▶ [Requirement] Write out all of the entries exactly as given.

[Provided information — start]

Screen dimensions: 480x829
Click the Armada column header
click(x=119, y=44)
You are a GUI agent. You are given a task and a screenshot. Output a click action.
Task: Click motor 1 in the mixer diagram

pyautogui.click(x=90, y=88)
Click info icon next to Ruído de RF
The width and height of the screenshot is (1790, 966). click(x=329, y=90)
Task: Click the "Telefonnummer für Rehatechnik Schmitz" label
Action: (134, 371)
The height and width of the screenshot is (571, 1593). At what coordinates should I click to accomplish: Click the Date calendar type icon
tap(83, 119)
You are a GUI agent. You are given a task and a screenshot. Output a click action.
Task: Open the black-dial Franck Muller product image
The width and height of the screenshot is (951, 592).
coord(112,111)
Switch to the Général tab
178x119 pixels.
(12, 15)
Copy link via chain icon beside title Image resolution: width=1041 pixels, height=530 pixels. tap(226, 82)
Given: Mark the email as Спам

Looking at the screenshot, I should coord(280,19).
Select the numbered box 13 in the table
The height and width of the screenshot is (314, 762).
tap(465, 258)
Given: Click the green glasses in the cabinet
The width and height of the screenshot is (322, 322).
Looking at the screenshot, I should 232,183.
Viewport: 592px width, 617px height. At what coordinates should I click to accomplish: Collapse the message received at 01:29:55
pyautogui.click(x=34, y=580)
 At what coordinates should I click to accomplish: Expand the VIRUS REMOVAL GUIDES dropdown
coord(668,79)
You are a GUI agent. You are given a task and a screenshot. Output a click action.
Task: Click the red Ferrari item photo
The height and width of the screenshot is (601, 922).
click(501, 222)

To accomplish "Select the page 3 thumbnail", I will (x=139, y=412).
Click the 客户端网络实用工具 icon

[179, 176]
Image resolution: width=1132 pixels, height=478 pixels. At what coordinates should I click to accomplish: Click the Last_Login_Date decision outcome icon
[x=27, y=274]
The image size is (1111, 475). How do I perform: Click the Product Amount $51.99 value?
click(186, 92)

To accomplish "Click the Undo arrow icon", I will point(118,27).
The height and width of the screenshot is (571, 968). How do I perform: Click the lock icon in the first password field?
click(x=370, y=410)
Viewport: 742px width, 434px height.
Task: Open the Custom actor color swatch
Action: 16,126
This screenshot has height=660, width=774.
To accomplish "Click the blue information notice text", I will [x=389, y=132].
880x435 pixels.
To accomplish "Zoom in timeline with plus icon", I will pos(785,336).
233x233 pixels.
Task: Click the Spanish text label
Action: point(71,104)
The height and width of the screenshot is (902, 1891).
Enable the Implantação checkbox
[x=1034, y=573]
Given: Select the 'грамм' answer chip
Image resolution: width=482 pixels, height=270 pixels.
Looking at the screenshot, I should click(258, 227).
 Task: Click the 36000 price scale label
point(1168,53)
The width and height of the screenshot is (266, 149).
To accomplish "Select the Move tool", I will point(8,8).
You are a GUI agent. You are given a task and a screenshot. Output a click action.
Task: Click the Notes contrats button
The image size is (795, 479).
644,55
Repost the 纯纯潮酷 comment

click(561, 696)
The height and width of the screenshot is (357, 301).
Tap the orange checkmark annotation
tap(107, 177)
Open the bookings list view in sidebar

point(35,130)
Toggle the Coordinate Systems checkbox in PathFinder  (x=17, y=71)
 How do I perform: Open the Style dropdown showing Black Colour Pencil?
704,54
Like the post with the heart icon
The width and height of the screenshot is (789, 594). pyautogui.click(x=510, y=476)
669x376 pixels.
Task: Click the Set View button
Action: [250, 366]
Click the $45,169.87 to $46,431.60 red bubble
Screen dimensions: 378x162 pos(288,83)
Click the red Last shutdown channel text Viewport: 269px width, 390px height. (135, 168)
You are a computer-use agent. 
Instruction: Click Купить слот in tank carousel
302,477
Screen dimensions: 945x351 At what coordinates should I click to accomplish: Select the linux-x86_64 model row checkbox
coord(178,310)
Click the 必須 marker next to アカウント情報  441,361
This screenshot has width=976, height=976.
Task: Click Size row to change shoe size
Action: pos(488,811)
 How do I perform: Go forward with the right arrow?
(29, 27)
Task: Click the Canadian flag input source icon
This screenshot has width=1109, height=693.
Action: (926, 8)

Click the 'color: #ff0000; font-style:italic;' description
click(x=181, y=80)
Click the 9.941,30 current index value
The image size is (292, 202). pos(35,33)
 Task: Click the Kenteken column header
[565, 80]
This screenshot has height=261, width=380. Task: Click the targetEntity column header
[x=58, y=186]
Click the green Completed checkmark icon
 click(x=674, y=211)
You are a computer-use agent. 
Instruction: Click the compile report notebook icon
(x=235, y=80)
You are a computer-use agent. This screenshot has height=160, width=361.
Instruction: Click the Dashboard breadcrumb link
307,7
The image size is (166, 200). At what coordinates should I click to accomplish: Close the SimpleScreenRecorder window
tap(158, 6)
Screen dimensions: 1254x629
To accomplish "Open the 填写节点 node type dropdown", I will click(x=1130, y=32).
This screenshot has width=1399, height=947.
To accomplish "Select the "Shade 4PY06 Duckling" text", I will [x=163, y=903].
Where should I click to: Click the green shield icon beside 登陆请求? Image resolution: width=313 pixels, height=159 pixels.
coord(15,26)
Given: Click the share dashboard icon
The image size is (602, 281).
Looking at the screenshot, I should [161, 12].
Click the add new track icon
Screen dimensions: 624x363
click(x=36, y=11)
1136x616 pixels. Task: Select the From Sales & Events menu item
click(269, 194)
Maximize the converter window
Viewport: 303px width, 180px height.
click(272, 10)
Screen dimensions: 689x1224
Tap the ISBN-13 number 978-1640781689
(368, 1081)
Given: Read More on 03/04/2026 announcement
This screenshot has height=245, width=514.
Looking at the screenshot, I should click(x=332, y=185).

[Provided information — finish]

▶ [Solution to this exercise]
Screen dimensions: 480x829
Click the Armada column header
click(x=119, y=44)
You are a GUI agent. You are given a task and a screenshot. Output a click action.
Task: Click motor 1 in the mixer diagram

pyautogui.click(x=90, y=88)
Click info icon next to Ruído de RF
The width and height of the screenshot is (1790, 966). click(x=329, y=90)
Task: Click the "Telefonnummer für Rehatechnik Schmitz" label
Action: (134, 371)
The height and width of the screenshot is (571, 1593). At what coordinates should I click to accomplish: Click the Date calendar type icon
tap(83, 119)
You are a GUI agent. You are given a task and a screenshot. Output a click action.
Task: Open the black-dial Franck Muller product image
The width and height of the screenshot is (951, 592).
coord(112,111)
Switch to the Général tab
178x119 pixels.
(12, 15)
Copy link via chain icon beside title Image resolution: width=1041 pixels, height=530 pixels. tap(226, 82)
Given: Mark the email as Спам

Looking at the screenshot, I should coord(280,19).
Select the numbered box 13 in the table
The height and width of the screenshot is (314, 762).
tap(465, 258)
Given: Click the green glasses in the cabinet
The width and height of the screenshot is (322, 322).
Looking at the screenshot, I should 232,183.
Viewport: 592px width, 617px height. At what coordinates should I click to accomplish: Collapse the message received at 01:29:55
pyautogui.click(x=34, y=580)
 At what coordinates should I click to accomplish: Expand the VIRUS REMOVAL GUIDES dropdown
coord(668,79)
You are a GUI agent. You are given a task and a screenshot. Output a click action.
Task: Click the red Ferrari item photo
The height and width of the screenshot is (601, 922).
click(501, 222)

To accomplish "Select the page 3 thumbnail", I will (x=139, y=412).
Click the 客户端网络实用工具 icon

[179, 176]
Image resolution: width=1132 pixels, height=478 pixels. At what coordinates should I click to accomplish: Click the Last_Login_Date decision outcome icon
[x=27, y=274]
The image size is (1111, 475). How do I perform: Click the Product Amount $51.99 value?
click(186, 92)

To accomplish "Click the Undo arrow icon", I will point(118,27).
The height and width of the screenshot is (571, 968). How do I perform: Click the lock icon in the first password field?
click(x=370, y=410)
Viewport: 742px width, 434px height.
Task: Open the Custom actor color swatch
Action: 16,126
This screenshot has height=660, width=774.
To accomplish "Click the blue information notice text", I will [x=389, y=132].
880x435 pixels.
To accomplish "Zoom in timeline with plus icon", I will pos(785,336).
233x233 pixels.
Task: Click the Spanish text label
Action: point(71,104)
The height and width of the screenshot is (902, 1891).
Enable the Implantação checkbox
[x=1034, y=573]
Given: Select the 'грамм' answer chip
Image resolution: width=482 pixels, height=270 pixels.
Looking at the screenshot, I should click(258, 227).
 Task: Click the 36000 price scale label
point(1168,53)
The width and height of the screenshot is (266, 149).
To accomplish "Select the Move tool", I will point(8,8).
You are a GUI agent. You are given a task and a screenshot. Output a click action.
Task: Click the Notes contrats button
The image size is (795, 479).
644,55
Repost the 纯纯潮酷 comment

click(561, 696)
The height and width of the screenshot is (357, 301).
Tap the orange checkmark annotation
tap(107, 177)
Open the bookings list view in sidebar

point(35,130)
Toggle the Coordinate Systems checkbox in PathFinder  (x=17, y=71)
 How do I perform: Open the Style dropdown showing Black Colour Pencil?
704,54
Like the post with the heart icon
The width and height of the screenshot is (789, 594). pyautogui.click(x=510, y=476)
669x376 pixels.
Task: Click the Set View button
Action: [250, 366]
Click the $45,169.87 to $46,431.60 red bubble
Screen dimensions: 378x162 pos(288,83)
Click the red Last shutdown channel text Viewport: 269px width, 390px height. (135, 168)
You are a computer-use agent. 
Instruction: Click Купить слот in tank carousel
302,477
Screen dimensions: 945x351 At what coordinates should I click to accomplish: Select the linux-x86_64 model row checkbox
coord(178,310)
Click the 必須 marker next to アカウント情報  441,361
This screenshot has width=976, height=976.
Task: Click Size row to change shoe size
Action: pos(488,811)
 How do I perform: Go forward with the right arrow?
(29, 27)
Task: Click the Canadian flag input source icon
This screenshot has width=1109, height=693.
Action: (926, 8)

Click the 'color: #ff0000; font-style:italic;' description
click(x=181, y=80)
Click the 9.941,30 current index value
The image size is (292, 202). pos(35,33)
 Task: Click the Kenteken column header
[565, 80]
This screenshot has height=261, width=380. Task: Click the targetEntity column header
[x=58, y=186]
Click the green Completed checkmark icon
 click(x=674, y=211)
You are a computer-use agent. 
Instruction: Click the compile report notebook icon
(x=235, y=80)
You are a computer-use agent. This screenshot has height=160, width=361.
Instruction: Click the Dashboard breadcrumb link
307,7
The image size is (166, 200). At what coordinates should I click to accomplish: Close the SimpleScreenRecorder window
tap(158, 6)
Screen dimensions: 1254x629
To accomplish "Open the 填写节点 node type dropdown", I will click(x=1130, y=32).
This screenshot has width=1399, height=947.
To accomplish "Select the "Shade 4PY06 Duckling" text", I will [x=163, y=903].
Where should I click to: Click the green shield icon beside 登陆请求? Image resolution: width=313 pixels, height=159 pixels.
coord(15,26)
Given: Click the share dashboard icon
The image size is (602, 281).
Looking at the screenshot, I should [161, 12].
Click the add new track icon
Screen dimensions: 624x363
click(x=36, y=11)
1136x616 pixels. Task: Select the From Sales & Events menu item
click(269, 194)
Maximize the converter window
Viewport: 303px width, 180px height.
click(272, 10)
Screen dimensions: 689x1224
Tap the ISBN-13 number 978-1640781689
(368, 1081)
Given: Read More on 03/04/2026 announcement
This screenshot has height=245, width=514.
Looking at the screenshot, I should click(x=332, y=185).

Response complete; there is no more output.